One surefire method to reduce your chances at getting lost among the sheep of the 'retro death metal' movement: re-invent the stuff, return to what first struck your fancy about the style and then scrawl your own alternate manifestation of the medium into being. Howls of Ebb is not the first, and won't be the last to take such an approach, and naturally there is no means to guarantee its 100% uniqueness, but this is one of a precious few death metal records I've heard lately where the immediate reaction wasn't to compare it to album A by artists B and C. Yeah, if you stop to think of it for awhile, your memory might drift back to other examples of comparable vocals or guitar stylings, usually on the 'fringe' of the genre, but Vigils of the 3rd Eye nonetheless is a fresh invigoration which takes a few liberties with the form while retaining the morbid, unnerving narrative of extreme metal.
First and foremost, this is just a collection of more organic sounds than you're likely comfortable with in a market saturated with thickly distorted, raw guitars or clinically polished technical wanking.
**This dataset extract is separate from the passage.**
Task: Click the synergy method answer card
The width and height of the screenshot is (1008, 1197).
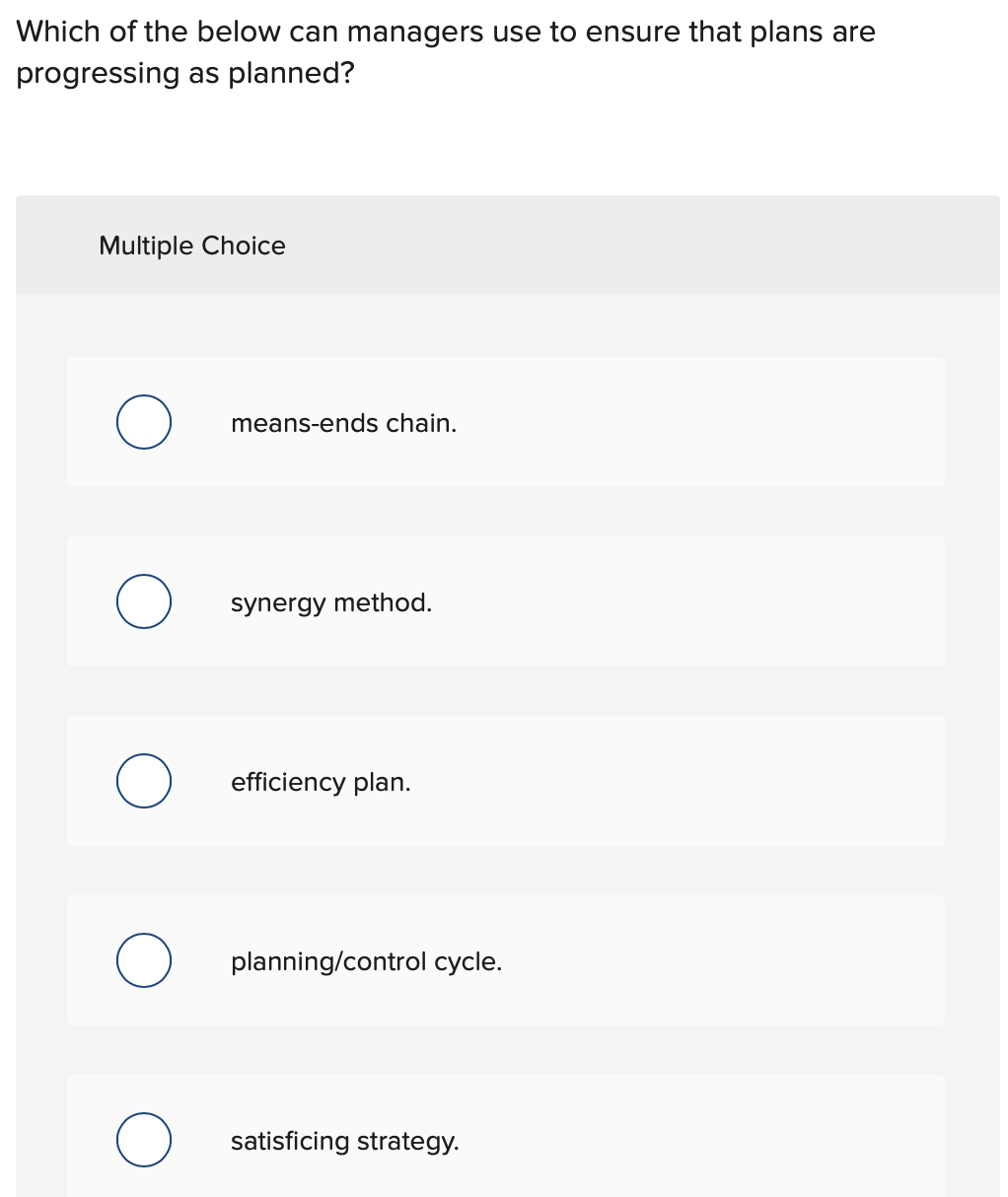Action: click(505, 600)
Howls employs a cleaner tone throughout, whether that be on the tremolo picked patterns, dissonant chord abuse or all the jangling, sporadic insanity playing out in the background of a tune like "The Arc. The Vine. The Blight." It's almost like opening the rehearsal room doors between a methodic, meticulous death metal band and a bunch of guys fucking around in some sort of progressive post-hardcore aesthetic, and then recording how they play off one another in a contrast of chaos and control. Some inspiration has clearly drifted over here from creator Patrick's other project, Trillion Red which had a unique spin on progressive rock with metallic underpinnings; and I also might describe this as Gorguts' Obscura if it were produced by jam rockers in Nashville...which probably makes no sense to anyone but myself, but that's the strength of Vigils of the 3rd Eye...it's so uncanny and open to interpretation that few individuals will come out of it feeling the same.
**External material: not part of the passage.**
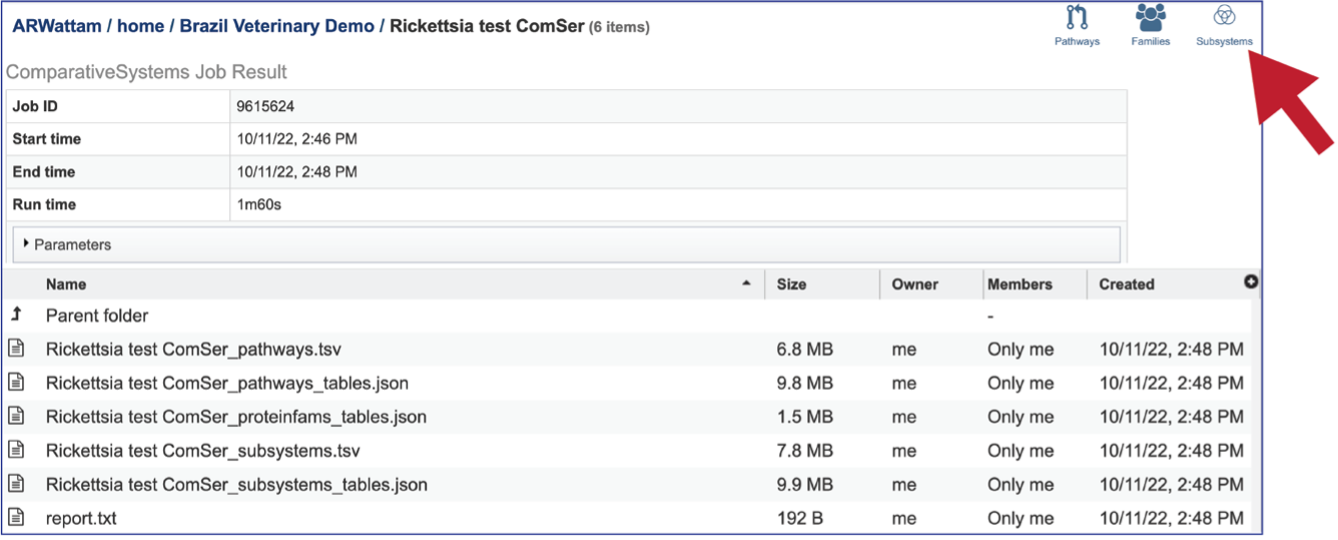Click the Parent folder up-arrow icon
This screenshot has width=1338, height=540.
point(16,315)
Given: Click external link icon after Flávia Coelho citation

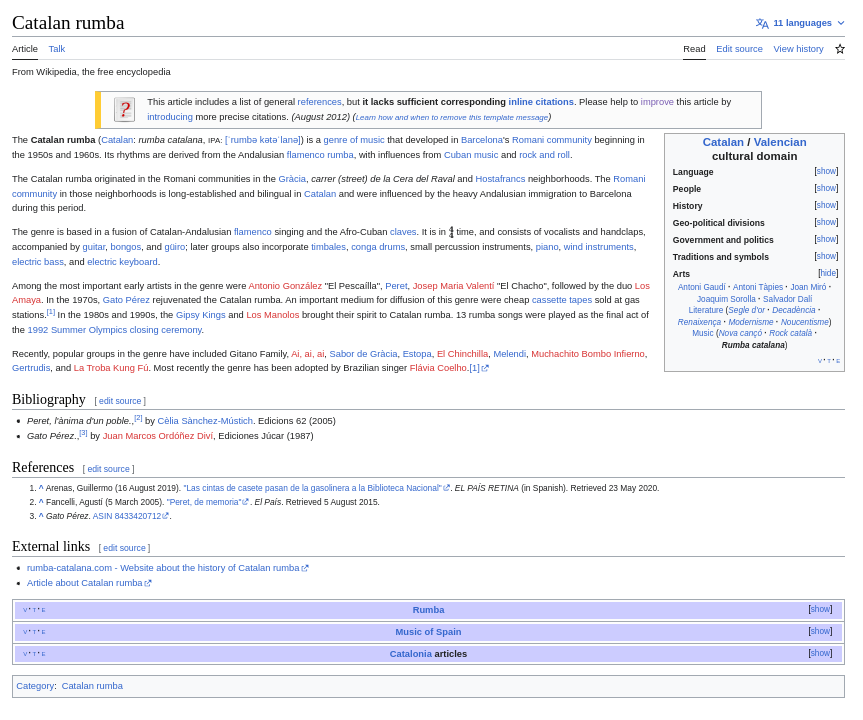Looking at the screenshot, I should tap(485, 368).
Not all is heavy and harmful here, because there are a number of spacier ambient guitar interludes and sparser, disjointed riff passages that I could only liken to bizarre groups like Sleepytime Gorilla Museum or The Book of Knots; these are crucial to how the album pans out as a whole, giving the listener a brief but 'unsafe' respite between periods of madness. A great example is how that wailing guitar in the title track sets up the broken, harder guitars and eventually gallop into thundering catharsis. Vocals are a dour guttural which teeters between the traditional black and death metal techniques, but is often paced with more of a spoken word, narrative syllabic structure than just straight lines delivered over riff measures. The drums and plodding bass lines are airy and natural and contribute fully to the naturalistic feel of the recording as a whole, though they're obviously a little more vacuous in terms of inventiveness when matched against the guitars. But despite the relative 'looseness' of how Howls of Ebb conceives its materials, as sandboxes in which to play about in rather than rigid constructs, there is a glaring cohesion to the experience which seems to slap the listener around a little over the first few tracks, and then erupt into a creative climax with the last 20-ish moments: "Illucid Illuminati of the Dark" and "The Devious Nectar" which will fuck your head right off its stump...
Sound intriguing? Well it is, and Vigils of the 3rd Eye is without question one of the more curious death metal concoctions you're like to hear amongst the faceless legions of cavern core aspirants and classic Swedish cut & paste that is flooding the market to a state of overflow. The most accurate I might describe it is as a median between the fragmented nightmarescapes of Ævangelist and the springy gloom of Arizona's TOAD, but there's a lot of space in there for Howls of Ebb to splash around in, and though this isn't the most obsessively immortal, catchy thing I've heard lately, anyone who can crack his/her skull open long enough to let it properly seep in will appreciate its instinctive, eclectic, alien and atmospheric textures.